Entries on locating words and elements
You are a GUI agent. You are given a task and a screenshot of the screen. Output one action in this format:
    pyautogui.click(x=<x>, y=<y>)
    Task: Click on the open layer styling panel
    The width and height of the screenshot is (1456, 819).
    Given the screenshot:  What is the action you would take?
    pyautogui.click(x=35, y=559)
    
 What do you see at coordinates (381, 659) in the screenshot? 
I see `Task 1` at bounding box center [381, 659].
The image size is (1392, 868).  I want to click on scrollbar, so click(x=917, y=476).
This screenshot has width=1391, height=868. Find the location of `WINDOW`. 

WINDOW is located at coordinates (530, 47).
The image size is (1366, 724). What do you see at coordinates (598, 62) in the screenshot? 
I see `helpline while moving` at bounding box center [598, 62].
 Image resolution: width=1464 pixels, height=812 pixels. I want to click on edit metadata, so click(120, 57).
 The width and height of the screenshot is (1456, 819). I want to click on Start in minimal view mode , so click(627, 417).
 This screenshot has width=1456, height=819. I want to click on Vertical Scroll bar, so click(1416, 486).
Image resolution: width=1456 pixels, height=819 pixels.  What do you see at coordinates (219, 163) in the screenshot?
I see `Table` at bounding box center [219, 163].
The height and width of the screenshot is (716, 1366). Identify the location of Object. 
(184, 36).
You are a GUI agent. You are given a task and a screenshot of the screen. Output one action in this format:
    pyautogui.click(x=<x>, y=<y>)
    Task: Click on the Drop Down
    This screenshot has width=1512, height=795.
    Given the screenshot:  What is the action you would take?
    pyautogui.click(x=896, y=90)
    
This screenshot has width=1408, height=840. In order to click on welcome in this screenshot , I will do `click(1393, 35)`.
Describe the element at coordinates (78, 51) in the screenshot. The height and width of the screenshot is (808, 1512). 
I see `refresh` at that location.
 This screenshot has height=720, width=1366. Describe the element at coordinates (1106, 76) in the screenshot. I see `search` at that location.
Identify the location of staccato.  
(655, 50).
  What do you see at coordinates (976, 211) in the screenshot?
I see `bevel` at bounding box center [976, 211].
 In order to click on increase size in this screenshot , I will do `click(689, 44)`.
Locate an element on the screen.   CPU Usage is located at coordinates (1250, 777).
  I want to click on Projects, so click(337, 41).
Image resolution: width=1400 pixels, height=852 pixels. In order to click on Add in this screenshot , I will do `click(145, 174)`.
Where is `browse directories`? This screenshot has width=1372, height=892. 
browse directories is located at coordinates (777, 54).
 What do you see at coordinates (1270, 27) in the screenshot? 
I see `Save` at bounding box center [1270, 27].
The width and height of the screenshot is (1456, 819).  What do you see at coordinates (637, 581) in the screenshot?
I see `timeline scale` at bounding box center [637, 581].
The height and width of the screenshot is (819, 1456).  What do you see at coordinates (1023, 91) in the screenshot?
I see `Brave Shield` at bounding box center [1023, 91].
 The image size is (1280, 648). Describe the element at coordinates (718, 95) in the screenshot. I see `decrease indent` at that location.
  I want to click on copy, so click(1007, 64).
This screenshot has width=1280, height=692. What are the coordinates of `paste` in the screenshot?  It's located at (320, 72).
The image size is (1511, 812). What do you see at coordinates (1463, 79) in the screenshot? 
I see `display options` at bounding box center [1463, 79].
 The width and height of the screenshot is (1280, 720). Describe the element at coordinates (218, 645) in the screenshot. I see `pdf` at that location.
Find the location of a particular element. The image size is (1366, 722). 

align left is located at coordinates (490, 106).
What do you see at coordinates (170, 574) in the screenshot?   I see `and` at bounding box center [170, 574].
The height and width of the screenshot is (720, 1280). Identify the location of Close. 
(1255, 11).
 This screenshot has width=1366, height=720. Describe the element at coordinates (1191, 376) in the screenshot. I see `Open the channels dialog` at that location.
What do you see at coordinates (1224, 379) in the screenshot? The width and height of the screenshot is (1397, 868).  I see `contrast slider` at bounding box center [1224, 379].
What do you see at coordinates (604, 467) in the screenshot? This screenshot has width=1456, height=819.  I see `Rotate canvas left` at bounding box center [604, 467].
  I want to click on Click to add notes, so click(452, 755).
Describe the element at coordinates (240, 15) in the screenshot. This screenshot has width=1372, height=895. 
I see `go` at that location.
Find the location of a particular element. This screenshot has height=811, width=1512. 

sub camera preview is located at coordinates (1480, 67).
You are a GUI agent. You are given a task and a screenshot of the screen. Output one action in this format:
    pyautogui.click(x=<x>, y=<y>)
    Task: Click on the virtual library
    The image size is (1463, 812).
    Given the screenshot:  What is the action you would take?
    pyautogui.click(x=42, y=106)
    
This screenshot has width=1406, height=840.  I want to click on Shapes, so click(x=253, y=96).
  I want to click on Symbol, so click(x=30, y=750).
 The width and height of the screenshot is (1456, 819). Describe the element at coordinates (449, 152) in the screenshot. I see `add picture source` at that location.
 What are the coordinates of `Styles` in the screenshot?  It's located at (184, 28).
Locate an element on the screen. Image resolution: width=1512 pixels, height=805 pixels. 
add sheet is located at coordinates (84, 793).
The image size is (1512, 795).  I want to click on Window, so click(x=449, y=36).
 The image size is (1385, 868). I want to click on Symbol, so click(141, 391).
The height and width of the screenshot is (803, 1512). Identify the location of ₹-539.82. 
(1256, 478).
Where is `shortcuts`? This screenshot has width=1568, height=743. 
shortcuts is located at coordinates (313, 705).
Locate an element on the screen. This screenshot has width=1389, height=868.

Exercise prompt
Reproduce the listing above word for word, keeping every line unchanged.

Worked solution
You are a GUI agent. You are given a task and a screenshot of the screen. Output one action in this format:
    pyautogui.click(x=<x>, y=<y>)
    Task: Click on the open layer styling panel
    The width and height of the screenshot is (1456, 819).
    Given the screenshot:  What is the action you would take?
    pyautogui.click(x=35, y=559)
    
 What do you see at coordinates (381, 659) in the screenshot? 
I see `Task 1` at bounding box center [381, 659].
The image size is (1392, 868).  I want to click on scrollbar, so click(x=917, y=476).
This screenshot has width=1391, height=868. Find the location of `WINDOW`. 

WINDOW is located at coordinates (530, 47).
The image size is (1366, 724). What do you see at coordinates (598, 62) in the screenshot? 
I see `helpline while moving` at bounding box center [598, 62].
 Image resolution: width=1464 pixels, height=812 pixels. I want to click on edit metadata, so click(120, 57).
 The width and height of the screenshot is (1456, 819). I want to click on Start in minimal view mode , so click(627, 417).
 This screenshot has width=1456, height=819. I want to click on Vertical Scroll bar, so click(1416, 486).
Image resolution: width=1456 pixels, height=819 pixels.  What do you see at coordinates (219, 163) in the screenshot?
I see `Table` at bounding box center [219, 163].
The height and width of the screenshot is (716, 1366). Identify the location of Object. 
(184, 36).
You are a GUI agent. You are given a task and a screenshot of the screen. Output one action in this format:
    pyautogui.click(x=<x>, y=<y>)
    Task: Click on the Drop Down
    This screenshot has width=1512, height=795.
    Given the screenshot:  What is the action you would take?
    pyautogui.click(x=896, y=90)
    
This screenshot has width=1408, height=840. In order to click on welcome in this screenshot , I will do `click(1393, 35)`.
Describe the element at coordinates (78, 51) in the screenshot. The height and width of the screenshot is (808, 1512). 
I see `refresh` at that location.
 This screenshot has height=720, width=1366. Describe the element at coordinates (1106, 76) in the screenshot. I see `search` at that location.
Identify the location of staccato.  
(655, 50).
  What do you see at coordinates (976, 211) in the screenshot?
I see `bevel` at bounding box center [976, 211].
 In order to click on increase size in this screenshot , I will do `click(689, 44)`.
Locate an element on the screen.   CPU Usage is located at coordinates (1250, 777).
  I want to click on Projects, so click(337, 41).
Image resolution: width=1400 pixels, height=852 pixels. In order to click on Add in this screenshot , I will do `click(145, 174)`.
Where is `browse directories`? This screenshot has width=1372, height=892. 
browse directories is located at coordinates (777, 54).
 What do you see at coordinates (1270, 27) in the screenshot? 
I see `Save` at bounding box center [1270, 27].
The width and height of the screenshot is (1456, 819).  What do you see at coordinates (637, 581) in the screenshot?
I see `timeline scale` at bounding box center [637, 581].
The height and width of the screenshot is (819, 1456).  What do you see at coordinates (1023, 91) in the screenshot?
I see `Brave Shield` at bounding box center [1023, 91].
 The image size is (1280, 648). Describe the element at coordinates (718, 95) in the screenshot. I see `decrease indent` at that location.
  I want to click on copy, so click(1007, 64).
This screenshot has width=1280, height=692. What are the coordinates of `paste` in the screenshot?  It's located at (320, 72).
The image size is (1511, 812). What do you see at coordinates (1463, 79) in the screenshot? 
I see `display options` at bounding box center [1463, 79].
 The width and height of the screenshot is (1280, 720). Describe the element at coordinates (218, 645) in the screenshot. I see `pdf` at that location.
Find the location of a particular element. The image size is (1366, 722). 

align left is located at coordinates (490, 106).
What do you see at coordinates (170, 574) in the screenshot?   I see `and` at bounding box center [170, 574].
The height and width of the screenshot is (720, 1280). Identify the location of Close. 
(1255, 11).
 This screenshot has width=1366, height=720. Describe the element at coordinates (1191, 376) in the screenshot. I see `Open the channels dialog` at that location.
What do you see at coordinates (1224, 379) in the screenshot? The width and height of the screenshot is (1397, 868).  I see `contrast slider` at bounding box center [1224, 379].
What do you see at coordinates (604, 467) in the screenshot? This screenshot has width=1456, height=819.  I see `Rotate canvas left` at bounding box center [604, 467].
  I want to click on Click to add notes, so click(452, 755).
Describe the element at coordinates (240, 15) in the screenshot. This screenshot has width=1372, height=895. 
I see `go` at that location.
Find the location of a particular element. This screenshot has height=811, width=1512. 

sub camera preview is located at coordinates (1480, 67).
You are a GUI agent. You are given a task and a screenshot of the screen. Output one action in this format:
    pyautogui.click(x=<x>, y=<y>)
    Task: Click on the virtual library
    The image size is (1463, 812).
    Given the screenshot:  What is the action you would take?
    pyautogui.click(x=42, y=106)
    
This screenshot has width=1406, height=840.  I want to click on Shapes, so click(x=253, y=96).
  I want to click on Symbol, so click(x=30, y=750).
 The width and height of the screenshot is (1456, 819). Describe the element at coordinates (449, 152) in the screenshot. I see `add picture source` at that location.
 What are the coordinates of `Styles` in the screenshot?  It's located at (184, 28).
Locate an element on the screen. Image resolution: width=1512 pixels, height=805 pixels. 
add sheet is located at coordinates (84, 793).
The image size is (1512, 795).  I want to click on Window, so click(x=449, y=36).
 The image size is (1385, 868). I want to click on Symbol, so click(141, 391).
The height and width of the screenshot is (803, 1512). Identify the location of ₹-539.82. 
(1256, 478).
Where is `shortcuts`? This screenshot has width=1568, height=743. 
shortcuts is located at coordinates (313, 705).
Locate an element on the screen. This screenshot has width=1389, height=868.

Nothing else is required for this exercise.